--- Segmento del documento ---

Las patologías humanas asociadas al disfrute del poder son muchas y muy variadas, pero al final todas tienen el mismo efecto: deterioran la calidad del sujeto. No he conocido a nadie a quien el poder le haya hecho mejor persona. El orgullo, en contacto con la experiencia faraónica, elimina la fealdad en el reflejo de los espejos. El eco de las propias palabras -incluso las más necias- se vuelven reverencias. Los malos pensamientos se camuflan de genialidades. El ego se infla como el hígado de una oca en vísperas de Navidad. Lo solemos llamar mal de altura. Los griegos lo llamaban hibris. Los generales victoriosos de la antigua Roma llevaban siervos en las cuadrigas para que les recordaran que no eran inmortales.

--- Extracto de datos ---

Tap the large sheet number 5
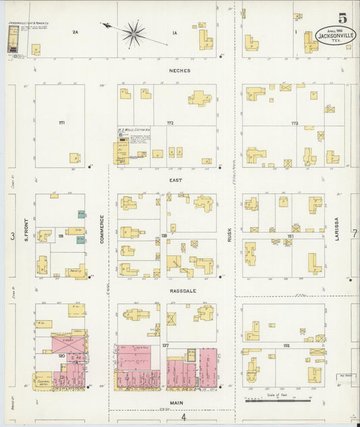(x=343, y=18)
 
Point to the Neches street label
(x=180, y=70)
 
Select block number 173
(x=294, y=124)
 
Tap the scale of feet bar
(x=270, y=400)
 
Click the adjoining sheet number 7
(x=354, y=234)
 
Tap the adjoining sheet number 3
(x=12, y=236)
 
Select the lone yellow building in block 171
(x=74, y=157)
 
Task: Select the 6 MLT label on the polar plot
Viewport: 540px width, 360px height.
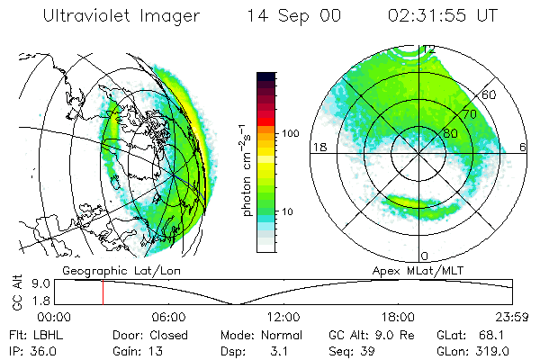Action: [524, 147]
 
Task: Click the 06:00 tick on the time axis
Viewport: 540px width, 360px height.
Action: [168, 317]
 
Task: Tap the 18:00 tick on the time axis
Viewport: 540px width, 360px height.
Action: [398, 317]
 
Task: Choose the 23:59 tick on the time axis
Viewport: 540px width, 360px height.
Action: [512, 317]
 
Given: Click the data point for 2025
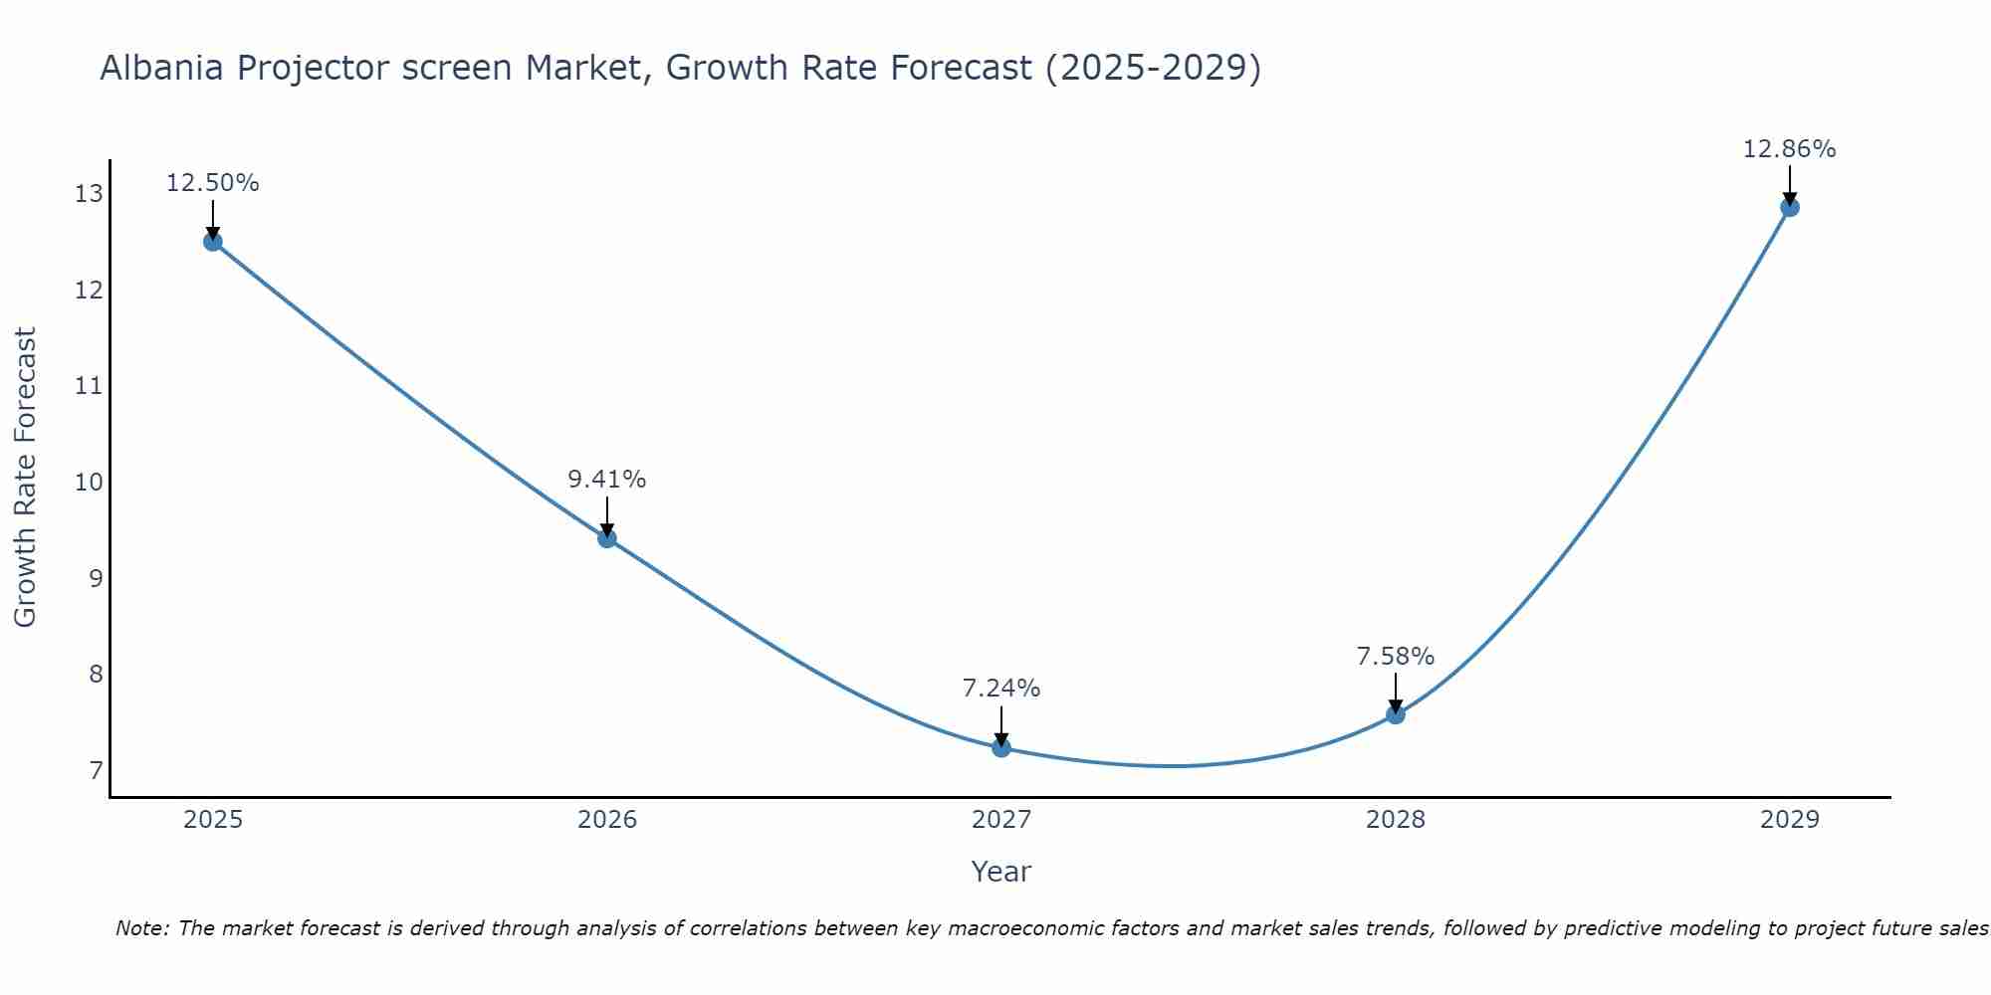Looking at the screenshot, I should (213, 241).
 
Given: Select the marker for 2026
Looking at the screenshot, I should (607, 538).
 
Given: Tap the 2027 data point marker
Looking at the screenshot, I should (1001, 747).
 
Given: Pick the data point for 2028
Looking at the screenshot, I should (1396, 714).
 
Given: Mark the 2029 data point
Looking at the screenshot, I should (1790, 207).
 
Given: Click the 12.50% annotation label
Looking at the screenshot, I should (212, 183).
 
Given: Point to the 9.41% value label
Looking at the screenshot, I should (606, 480).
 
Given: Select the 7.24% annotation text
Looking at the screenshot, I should (1000, 689).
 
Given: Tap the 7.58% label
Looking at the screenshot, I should (1395, 657).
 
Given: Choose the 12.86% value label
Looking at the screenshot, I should (1789, 149).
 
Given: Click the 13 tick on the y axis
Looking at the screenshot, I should (89, 194).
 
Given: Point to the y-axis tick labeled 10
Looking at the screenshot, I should (89, 483).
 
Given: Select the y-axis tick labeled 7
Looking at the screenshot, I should (96, 771).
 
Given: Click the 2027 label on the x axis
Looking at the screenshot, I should (1001, 820).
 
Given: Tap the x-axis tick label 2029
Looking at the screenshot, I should (1790, 820).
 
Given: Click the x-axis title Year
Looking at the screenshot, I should (1000, 872).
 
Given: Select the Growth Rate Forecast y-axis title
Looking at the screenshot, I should (25, 477).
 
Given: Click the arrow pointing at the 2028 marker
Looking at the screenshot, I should (1396, 693).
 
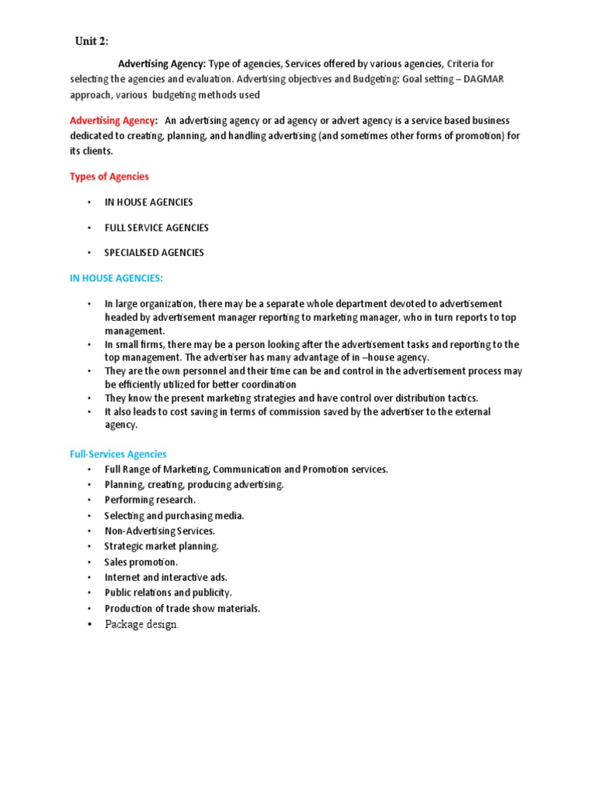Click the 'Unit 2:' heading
click(x=91, y=41)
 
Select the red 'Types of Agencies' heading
click(x=109, y=177)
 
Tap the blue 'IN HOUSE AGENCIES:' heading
click(x=116, y=278)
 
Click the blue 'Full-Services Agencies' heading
click(x=118, y=454)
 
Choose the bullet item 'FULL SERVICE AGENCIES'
click(x=157, y=228)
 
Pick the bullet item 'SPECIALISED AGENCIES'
click(x=155, y=252)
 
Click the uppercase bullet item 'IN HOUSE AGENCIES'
click(x=149, y=202)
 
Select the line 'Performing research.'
click(x=150, y=500)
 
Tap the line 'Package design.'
click(x=142, y=624)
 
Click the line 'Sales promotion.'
click(x=142, y=562)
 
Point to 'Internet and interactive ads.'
click(x=166, y=577)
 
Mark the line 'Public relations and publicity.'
click(x=168, y=592)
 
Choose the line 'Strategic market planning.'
click(x=162, y=546)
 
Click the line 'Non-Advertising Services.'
click(x=159, y=531)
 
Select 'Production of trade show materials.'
click(x=182, y=608)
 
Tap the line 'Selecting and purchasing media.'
click(x=174, y=515)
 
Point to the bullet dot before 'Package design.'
click(x=90, y=624)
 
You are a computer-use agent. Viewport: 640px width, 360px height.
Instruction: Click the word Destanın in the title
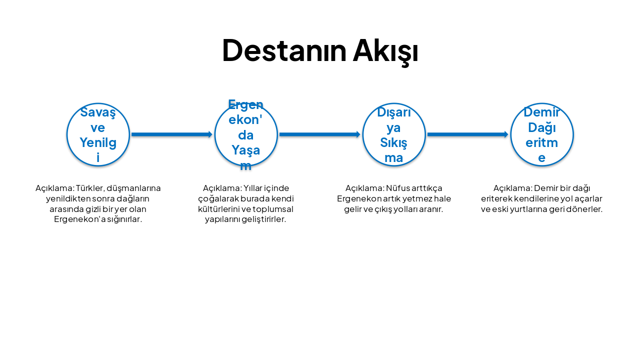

---

**Orden de trabajo A:** Reproduce del fragmento sobre el poder todo lo que va desde "Las patologías humanas" hasta "no eran inmortales.".
**Orden de trabajo B:** Según el fragmento sobre el poder, ¿a quiénes llevaban en las cuadrigas los generales victoriosos de la antigua Roma y con qué fin?

**Resultado A:**
Las patologías humanas asociadas al disfrute del poder son muchas y muy variadas, pero al final todas tienen el mismo efecto: deterioran la calidad del sujeto. No he conocido a nadie a quien el poder le haya hecho mejor persona. El orgullo, en contacto con la experiencia faraónica, elimina la fealdad en el reflejo de los espejos. El eco de las propias palabras -incluso las más necias- se vuelven reverencias. Los malos pensamientos se camuflan de genialidades. El ego se infla como el hígado de una oca en vísperas de Navidad. Lo solemos llamar mal de altura. Los griegos lo llamaban hibris. Los generales victoriosos de la antigua Roma llevaban siervos en las cuadrigas para que les recordaran que no eran inmortales.

**Resultado B:** Llevaban siervos para que les recordaran que no eran inmortales.